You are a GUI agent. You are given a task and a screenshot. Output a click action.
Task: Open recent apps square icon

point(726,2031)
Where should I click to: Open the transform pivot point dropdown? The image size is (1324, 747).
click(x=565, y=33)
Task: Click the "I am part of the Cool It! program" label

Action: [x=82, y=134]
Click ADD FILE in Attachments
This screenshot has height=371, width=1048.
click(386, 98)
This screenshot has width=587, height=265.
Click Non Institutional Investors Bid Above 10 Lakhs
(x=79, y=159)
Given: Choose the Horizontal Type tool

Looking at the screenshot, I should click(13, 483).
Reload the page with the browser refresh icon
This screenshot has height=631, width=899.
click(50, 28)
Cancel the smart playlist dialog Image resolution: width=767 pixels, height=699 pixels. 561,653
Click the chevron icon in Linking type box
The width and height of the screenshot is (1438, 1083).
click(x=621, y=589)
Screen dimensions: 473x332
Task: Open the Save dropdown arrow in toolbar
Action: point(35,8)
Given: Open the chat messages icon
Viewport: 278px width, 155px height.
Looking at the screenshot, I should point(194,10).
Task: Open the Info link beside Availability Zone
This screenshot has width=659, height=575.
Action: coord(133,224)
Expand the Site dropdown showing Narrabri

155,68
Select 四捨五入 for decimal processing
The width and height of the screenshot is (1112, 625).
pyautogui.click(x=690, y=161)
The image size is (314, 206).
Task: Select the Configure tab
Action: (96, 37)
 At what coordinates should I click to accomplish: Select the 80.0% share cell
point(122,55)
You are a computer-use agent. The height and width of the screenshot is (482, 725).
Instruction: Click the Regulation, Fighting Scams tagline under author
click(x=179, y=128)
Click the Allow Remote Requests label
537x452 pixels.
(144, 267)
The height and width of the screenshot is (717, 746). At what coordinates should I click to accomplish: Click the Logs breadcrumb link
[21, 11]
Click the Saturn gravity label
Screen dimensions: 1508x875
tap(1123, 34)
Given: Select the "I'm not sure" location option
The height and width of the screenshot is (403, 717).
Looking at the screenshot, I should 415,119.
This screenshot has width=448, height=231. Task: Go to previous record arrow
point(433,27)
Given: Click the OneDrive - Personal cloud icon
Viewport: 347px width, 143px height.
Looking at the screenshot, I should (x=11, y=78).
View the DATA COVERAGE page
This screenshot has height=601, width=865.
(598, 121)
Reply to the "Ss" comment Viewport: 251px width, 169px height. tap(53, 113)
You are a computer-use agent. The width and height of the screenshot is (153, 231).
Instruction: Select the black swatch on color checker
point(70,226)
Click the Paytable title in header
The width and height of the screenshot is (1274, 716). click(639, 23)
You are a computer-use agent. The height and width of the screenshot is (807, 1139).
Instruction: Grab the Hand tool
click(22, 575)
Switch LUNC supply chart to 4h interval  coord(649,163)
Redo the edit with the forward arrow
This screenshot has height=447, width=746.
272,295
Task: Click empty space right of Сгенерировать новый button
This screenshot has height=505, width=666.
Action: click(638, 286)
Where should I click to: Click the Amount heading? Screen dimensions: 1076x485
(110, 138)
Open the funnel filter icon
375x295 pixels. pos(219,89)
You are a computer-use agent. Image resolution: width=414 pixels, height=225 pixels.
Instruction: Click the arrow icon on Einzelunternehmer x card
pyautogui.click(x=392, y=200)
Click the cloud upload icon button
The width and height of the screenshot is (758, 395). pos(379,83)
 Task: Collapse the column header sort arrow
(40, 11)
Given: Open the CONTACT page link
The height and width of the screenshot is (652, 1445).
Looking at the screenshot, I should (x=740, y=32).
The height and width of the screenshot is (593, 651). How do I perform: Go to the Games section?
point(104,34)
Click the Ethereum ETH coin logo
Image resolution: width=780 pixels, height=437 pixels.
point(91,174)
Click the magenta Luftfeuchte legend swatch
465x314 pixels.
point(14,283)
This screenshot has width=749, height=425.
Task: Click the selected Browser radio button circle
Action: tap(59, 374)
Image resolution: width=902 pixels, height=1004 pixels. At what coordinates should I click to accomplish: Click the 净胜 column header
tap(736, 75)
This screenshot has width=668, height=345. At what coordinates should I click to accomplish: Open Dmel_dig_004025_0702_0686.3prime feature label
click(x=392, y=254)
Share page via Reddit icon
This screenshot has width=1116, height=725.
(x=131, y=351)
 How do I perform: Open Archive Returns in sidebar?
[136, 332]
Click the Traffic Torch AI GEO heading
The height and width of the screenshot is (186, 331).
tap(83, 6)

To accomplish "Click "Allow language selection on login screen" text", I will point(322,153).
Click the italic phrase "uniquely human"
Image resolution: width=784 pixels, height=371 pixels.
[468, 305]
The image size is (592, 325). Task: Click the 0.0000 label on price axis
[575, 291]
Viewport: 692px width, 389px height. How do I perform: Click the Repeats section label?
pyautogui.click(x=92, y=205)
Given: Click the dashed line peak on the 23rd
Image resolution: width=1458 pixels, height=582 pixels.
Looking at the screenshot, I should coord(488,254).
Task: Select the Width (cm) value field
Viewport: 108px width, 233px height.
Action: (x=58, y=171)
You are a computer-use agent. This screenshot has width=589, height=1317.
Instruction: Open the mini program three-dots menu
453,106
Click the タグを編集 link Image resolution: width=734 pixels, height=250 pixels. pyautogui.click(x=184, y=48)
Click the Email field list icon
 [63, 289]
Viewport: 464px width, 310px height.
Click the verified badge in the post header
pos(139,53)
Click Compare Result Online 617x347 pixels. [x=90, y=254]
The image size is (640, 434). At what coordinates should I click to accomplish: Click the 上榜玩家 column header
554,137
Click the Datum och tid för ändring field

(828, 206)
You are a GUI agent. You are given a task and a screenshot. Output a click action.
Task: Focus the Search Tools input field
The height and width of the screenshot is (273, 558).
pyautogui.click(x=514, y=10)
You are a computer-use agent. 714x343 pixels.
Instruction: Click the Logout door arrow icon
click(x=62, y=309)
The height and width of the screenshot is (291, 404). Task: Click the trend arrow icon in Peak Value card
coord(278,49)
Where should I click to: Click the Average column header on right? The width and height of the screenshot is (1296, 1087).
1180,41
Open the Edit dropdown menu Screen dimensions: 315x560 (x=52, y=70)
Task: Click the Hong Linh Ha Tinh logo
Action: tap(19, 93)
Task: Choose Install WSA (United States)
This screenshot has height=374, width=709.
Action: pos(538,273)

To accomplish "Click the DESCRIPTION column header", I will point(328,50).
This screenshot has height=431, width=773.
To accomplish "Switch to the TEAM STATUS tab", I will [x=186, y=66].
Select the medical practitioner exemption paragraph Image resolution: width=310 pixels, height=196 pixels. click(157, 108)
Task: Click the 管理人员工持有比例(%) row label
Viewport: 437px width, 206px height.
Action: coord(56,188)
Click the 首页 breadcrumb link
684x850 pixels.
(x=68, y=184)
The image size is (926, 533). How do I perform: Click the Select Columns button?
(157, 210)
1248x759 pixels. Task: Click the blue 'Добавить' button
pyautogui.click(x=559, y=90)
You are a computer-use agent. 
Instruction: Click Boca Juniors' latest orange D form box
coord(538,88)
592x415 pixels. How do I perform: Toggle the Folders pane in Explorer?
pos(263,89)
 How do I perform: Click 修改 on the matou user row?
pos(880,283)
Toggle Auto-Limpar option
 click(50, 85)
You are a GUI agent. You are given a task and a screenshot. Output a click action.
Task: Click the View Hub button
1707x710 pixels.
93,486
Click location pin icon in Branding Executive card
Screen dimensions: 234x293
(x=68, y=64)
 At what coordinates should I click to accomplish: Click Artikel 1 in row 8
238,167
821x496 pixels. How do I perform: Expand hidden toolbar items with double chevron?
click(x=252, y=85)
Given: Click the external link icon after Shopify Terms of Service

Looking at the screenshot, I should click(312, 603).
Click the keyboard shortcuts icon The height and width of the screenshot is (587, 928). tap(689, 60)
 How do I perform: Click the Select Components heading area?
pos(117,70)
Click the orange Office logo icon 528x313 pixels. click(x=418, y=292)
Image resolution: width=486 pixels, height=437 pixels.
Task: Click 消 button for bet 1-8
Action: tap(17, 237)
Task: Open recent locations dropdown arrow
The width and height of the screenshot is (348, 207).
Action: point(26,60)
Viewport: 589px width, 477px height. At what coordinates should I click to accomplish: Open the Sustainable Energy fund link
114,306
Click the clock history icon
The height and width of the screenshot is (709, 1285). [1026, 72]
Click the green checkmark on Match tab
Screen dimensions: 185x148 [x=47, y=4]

**Directions for this task:**
Find the word "computer" in the records, and report each line that has it.

**Exercise solution:**
You are a computer-use agent. The height and width of the screenshot is (482, 725).
You are a computer-use agent. The width and height of the screenshot is (153, 231).
You are a computer-use agent. The height and width of the screenshot is (807, 1139).
You are a computer-use agent. Image resolution: width=414 pixels, height=225 pixels.
You are a computer-use agent. This screenshot has width=589, height=1317.
You are a computer-use agent. 714x343 pixels.
You are a computer-use agent. 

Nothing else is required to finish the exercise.